Prettier Models. Radiosity, a physically-based lighting model which simulates diffuse illumination in a model, generates realistic gradients and shadows on model primitives. Photo- and procedural textures convey visually complex patterns, such as brick and woodgrain. A sound server generates a 3D audio environment for the user. Mirrors and glass windows display reflections of primitives in models. Superposition Rendering allows for interactive rendering while accomidating sophisticated reflectance and transmission functions (BRDF/BTDF), such as glossy reflections.
Real Application and Model Building. A model of the Brooks House has been used in walkthroughs by the client, architect, and interior designer to evaluate remodeling options. The model is now used for model validation and future planning. Models of real or proposed structures worked on by the Walkthrough Project team include: Henderson County (NC) Courthouse, Orange Methodist Church (Chapel Hill, NC), Sitterson Hall (UNC Dept. of Computer Science building), Brooks House I and II, Frank Lloyd Wright's Fallingwater (model courtesy of Cornell University), the torpedo room of a notional submarine (model courtesy of the Electric Boat Division of General Dynamics), the auxilliary machine room of a notional submarine (also courtesy of the Electric Boat Division of General Dynamics), Yuan Ming Yuan garden (courtesy of Xing Xing Computer Graphics Inc), a coal-fired electric power plant, and a double-hull tanker ship.
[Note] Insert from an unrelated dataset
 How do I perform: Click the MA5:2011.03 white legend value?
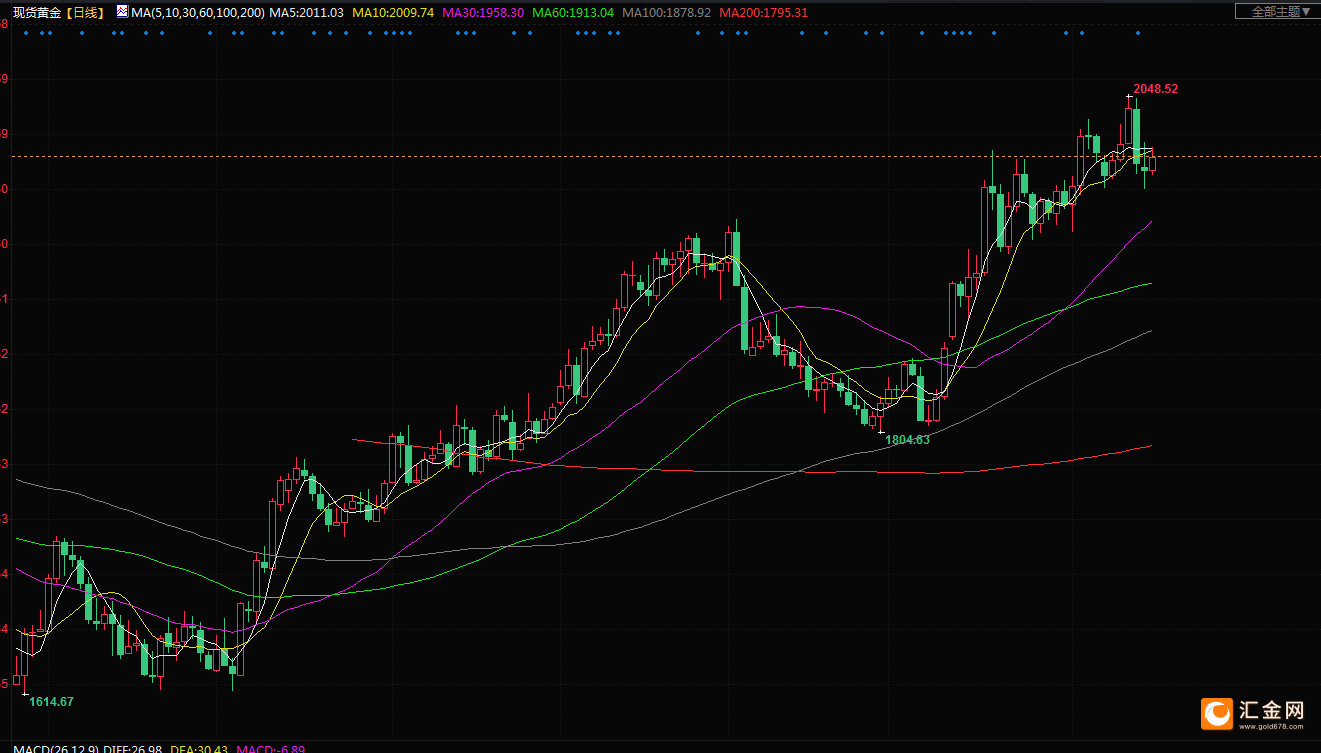[x=307, y=13]
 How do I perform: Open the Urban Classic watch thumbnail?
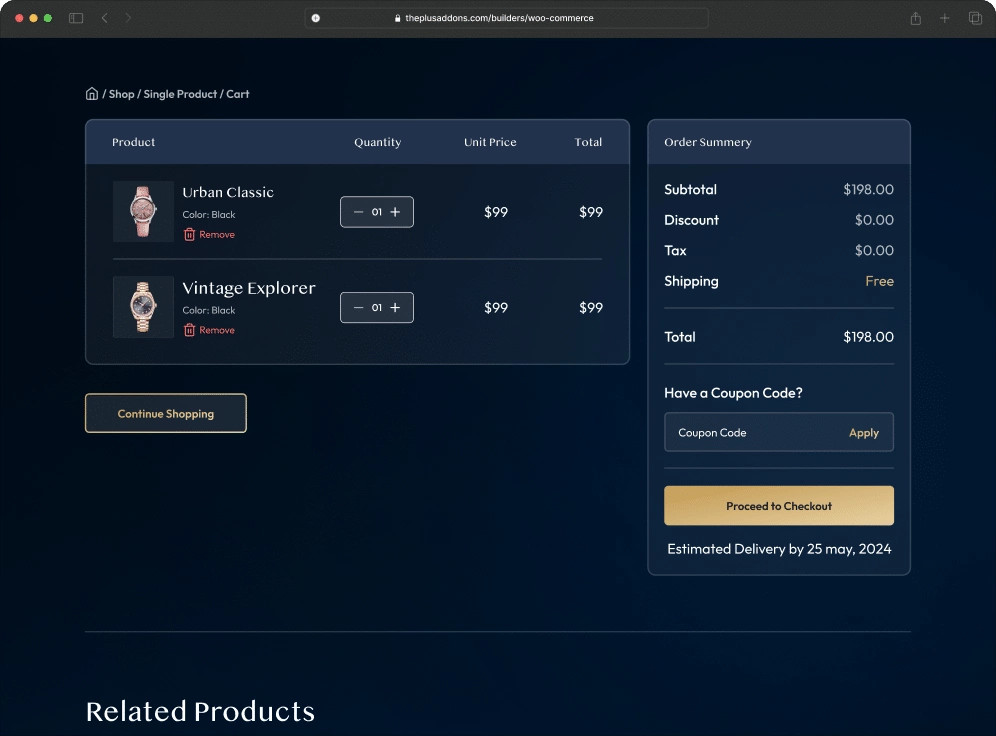coord(143,212)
The torpedo room, auxilliary machine room, power plant, and tanker models are used to help determine the value of virtual-environment systems as tools for simulation-based design in order to avoid the cost and time required to build and revise physical models.
Handier Interface. Wide-area optical ceiling tracking allows users to navigate through and interact with a model in a natural fashion. High-resolution and wide field-of-view HMDs help the user better understand and view the models during walkthroughs. Object-to-object constraints and hand-tracked interaction with objects allow the user to manipulate the model naturally. We are investigating how people navigate and perform spatial problem solving in virtual environments. We are also exploring more effective ways to create models while immersed in a virtual environment.